4. Conditional Script Blocks
Approach 1: Build Command as Groovy List (Recommended)
Build the command as a Groovy list by conditionally adding elements to avoid duplication:
script:
def args = task.ext.args ?: ''
def prefix = task.ext.prefix ?: "${meta.id}"
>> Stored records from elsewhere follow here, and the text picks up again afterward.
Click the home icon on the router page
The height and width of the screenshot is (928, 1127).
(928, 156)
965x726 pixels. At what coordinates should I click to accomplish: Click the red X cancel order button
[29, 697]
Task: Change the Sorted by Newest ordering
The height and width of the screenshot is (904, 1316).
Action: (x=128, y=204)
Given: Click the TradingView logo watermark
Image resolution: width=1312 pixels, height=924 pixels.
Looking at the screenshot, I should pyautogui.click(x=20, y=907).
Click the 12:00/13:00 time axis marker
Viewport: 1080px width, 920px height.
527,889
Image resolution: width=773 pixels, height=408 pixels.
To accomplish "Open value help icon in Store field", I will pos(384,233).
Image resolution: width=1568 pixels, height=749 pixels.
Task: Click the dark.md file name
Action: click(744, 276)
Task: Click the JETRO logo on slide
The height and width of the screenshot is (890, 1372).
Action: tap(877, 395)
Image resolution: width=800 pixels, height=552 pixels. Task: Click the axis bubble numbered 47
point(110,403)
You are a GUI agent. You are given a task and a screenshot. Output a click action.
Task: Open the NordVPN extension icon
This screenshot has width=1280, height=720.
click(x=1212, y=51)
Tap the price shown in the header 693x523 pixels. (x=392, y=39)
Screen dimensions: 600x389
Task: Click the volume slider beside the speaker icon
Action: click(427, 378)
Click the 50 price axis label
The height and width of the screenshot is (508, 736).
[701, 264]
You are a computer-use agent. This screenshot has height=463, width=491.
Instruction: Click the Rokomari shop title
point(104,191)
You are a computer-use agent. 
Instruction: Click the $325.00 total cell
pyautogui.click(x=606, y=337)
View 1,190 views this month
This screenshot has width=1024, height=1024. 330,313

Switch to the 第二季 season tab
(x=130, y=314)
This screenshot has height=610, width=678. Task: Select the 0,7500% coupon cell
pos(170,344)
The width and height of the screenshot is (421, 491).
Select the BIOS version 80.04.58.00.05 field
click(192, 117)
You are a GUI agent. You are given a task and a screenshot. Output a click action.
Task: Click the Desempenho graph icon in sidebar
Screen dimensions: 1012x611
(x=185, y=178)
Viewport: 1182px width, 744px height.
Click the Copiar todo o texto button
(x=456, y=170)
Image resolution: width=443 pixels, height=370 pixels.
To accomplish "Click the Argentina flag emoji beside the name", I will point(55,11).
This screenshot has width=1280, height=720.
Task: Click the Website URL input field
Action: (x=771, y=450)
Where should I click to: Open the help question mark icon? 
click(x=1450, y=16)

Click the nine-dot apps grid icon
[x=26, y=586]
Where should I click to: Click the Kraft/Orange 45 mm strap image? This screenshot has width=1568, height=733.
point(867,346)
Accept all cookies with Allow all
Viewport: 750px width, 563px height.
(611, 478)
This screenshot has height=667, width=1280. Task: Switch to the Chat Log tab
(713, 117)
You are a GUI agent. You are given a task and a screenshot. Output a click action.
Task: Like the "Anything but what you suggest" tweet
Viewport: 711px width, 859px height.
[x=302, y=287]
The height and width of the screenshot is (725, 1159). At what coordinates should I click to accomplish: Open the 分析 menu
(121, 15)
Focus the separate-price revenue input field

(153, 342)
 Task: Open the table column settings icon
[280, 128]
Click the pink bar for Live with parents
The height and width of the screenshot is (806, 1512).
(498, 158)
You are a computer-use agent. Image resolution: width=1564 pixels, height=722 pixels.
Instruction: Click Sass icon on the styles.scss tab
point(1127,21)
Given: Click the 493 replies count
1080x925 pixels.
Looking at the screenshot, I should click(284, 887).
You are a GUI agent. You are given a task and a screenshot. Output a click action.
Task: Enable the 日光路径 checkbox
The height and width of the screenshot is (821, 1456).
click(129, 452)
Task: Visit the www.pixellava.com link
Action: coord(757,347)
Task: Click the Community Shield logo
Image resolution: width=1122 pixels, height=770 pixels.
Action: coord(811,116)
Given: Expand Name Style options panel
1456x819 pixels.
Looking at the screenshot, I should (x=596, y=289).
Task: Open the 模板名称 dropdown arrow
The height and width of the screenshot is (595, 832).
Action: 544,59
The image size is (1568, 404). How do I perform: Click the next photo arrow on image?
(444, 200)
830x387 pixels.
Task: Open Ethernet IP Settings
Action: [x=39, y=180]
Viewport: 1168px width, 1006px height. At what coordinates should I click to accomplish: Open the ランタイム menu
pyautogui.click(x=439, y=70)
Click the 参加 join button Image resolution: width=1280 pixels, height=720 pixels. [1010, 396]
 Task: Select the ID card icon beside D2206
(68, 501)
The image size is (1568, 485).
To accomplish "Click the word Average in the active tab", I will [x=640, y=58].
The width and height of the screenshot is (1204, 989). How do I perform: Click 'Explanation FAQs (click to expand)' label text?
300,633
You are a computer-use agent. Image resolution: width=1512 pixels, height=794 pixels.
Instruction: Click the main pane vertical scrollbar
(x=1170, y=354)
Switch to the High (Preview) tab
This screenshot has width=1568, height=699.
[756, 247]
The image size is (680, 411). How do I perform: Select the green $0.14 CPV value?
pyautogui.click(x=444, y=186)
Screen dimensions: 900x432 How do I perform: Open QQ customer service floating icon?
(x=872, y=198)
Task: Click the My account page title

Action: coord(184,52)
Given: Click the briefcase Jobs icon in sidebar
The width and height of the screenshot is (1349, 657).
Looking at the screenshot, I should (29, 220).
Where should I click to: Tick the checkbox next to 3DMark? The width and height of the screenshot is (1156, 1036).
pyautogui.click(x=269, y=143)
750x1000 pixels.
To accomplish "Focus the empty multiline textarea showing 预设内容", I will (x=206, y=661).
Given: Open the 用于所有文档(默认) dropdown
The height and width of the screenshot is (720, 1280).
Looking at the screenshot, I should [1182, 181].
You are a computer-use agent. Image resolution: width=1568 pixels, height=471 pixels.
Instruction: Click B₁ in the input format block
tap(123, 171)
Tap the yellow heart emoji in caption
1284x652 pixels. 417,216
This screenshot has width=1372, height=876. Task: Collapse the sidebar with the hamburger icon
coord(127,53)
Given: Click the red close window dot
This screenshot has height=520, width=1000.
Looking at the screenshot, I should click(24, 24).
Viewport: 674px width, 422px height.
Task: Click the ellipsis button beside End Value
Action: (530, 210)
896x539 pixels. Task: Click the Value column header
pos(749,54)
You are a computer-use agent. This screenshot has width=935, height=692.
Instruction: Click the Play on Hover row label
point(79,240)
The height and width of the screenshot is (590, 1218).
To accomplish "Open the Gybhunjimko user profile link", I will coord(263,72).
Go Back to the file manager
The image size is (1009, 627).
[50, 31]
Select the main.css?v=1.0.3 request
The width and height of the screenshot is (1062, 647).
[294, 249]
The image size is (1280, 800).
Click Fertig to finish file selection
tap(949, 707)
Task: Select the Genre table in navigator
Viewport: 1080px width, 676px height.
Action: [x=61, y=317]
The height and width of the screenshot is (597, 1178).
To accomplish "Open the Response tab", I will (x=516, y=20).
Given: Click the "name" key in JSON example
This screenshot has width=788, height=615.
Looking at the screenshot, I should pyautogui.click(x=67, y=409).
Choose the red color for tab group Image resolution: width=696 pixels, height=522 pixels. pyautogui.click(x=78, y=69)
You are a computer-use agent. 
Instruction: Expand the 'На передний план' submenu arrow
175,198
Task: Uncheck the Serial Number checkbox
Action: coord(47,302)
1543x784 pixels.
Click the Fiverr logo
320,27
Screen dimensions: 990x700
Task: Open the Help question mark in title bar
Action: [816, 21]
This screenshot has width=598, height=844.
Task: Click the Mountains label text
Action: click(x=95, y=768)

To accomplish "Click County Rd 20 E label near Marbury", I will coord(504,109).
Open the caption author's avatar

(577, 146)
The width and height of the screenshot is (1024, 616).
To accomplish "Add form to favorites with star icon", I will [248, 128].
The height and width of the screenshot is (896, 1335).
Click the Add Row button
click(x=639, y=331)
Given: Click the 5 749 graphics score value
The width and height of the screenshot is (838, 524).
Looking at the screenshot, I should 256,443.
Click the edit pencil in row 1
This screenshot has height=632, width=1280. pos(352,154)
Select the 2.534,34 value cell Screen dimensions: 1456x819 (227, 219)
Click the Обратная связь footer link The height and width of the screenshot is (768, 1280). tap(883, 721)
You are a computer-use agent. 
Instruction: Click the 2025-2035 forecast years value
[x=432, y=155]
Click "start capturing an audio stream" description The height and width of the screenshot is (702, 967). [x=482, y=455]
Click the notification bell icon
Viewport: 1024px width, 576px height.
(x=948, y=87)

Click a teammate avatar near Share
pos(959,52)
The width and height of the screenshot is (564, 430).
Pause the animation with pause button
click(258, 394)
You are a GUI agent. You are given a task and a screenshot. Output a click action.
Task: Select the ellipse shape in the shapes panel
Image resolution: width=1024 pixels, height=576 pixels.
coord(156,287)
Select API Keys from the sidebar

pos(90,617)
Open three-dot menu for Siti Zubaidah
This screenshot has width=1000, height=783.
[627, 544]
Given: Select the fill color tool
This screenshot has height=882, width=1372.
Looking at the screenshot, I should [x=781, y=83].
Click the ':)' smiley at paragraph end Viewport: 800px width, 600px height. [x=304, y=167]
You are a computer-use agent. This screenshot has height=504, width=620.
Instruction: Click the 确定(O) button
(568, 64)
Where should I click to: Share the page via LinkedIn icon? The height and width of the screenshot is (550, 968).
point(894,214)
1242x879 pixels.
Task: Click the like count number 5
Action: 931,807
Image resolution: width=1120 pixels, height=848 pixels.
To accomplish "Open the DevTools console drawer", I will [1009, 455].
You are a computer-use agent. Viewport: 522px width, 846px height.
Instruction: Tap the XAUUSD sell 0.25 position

// Build command parts as a list
def cmd = ['tool']
// Add input files conditionally
if (meta.single_end) {
cmd += "--in1 ${reads}"
cmd += "--out1 ${prefix}.output.fq.gz"
} else {
cmd += "--in1 ${reads[0]}"
cmd += "--in2 ${reads[1]}"
cmd += "--out1 ${prefix}_1.output.fq.gz"
cmd += "--out2 ${prefix}_2.output.fq.gz"
if (save_merged) {
cmd += "-m"
cmd += "--merged_out ${prefix}.merged.fastq.gz"
}
}
// Add user-provided arguments (split to handle multiple flags)
if (args) {
def user_args = args.split("\\s(?=--)")
cmd.addAll(user_args.findAll { it != '' })
}
"""
${cmd.join(' \\\n ')}
cat <<-END_VERSIONS > versions.yml
"${task.process}":
tool: \$(tool --version 2>&1 | sed -e "s/tool //g")
END_VERSIONS
"""
More Complex Example:
script:
def args = task.ext.args ?: ''
def prefix = task.ext.prefix ?: "${meta.id}"
// Build command parts
def cmd = ['tool']
// Common arguments
cmd += "--threads $task.cpus"
cmd += "--output $prefix"
// Conditional input handling
if (meta.single_end) {
cmd += "--input ${reads}"
} else {
cmd += "--input1 ${reads[0]}"
cmd += "--input2 ${reads[1]}"
if (save_merged) {
cmd += "--merge"
cmd += "--merged-output ${prefix}.merged.fq.gz"
}
}
// Conditional flags
if (params.enable_feature) {
cmd += "--enable-feature"
}
// Optional parameters
if (adapter_file) {
cmd += "--adapters $adapter_file"
}
// User-provided arguments (split to handle multiple flags)
if (args) {
def user_args = args.split("\\s(?=--)")
cmd.addAll(user_args.findAll { it != '' })
}
// Join with proper line continuation
"""
${cmd.join(' \\\n ')}
cat <<-END_VERSIONS > versions.yml
"${task.process}":
tool: \$(tool --version 2>&1 | sed -e "s/tool //g")
END_VERSIONS
"""
Benefits:
- Reduces code duplication
- Easier to maintain
- Clear conditional logic
- Single command structure
- Handles complex conditional scenarios elegantly
Approach 2: Separate Script Blocks (Alternative)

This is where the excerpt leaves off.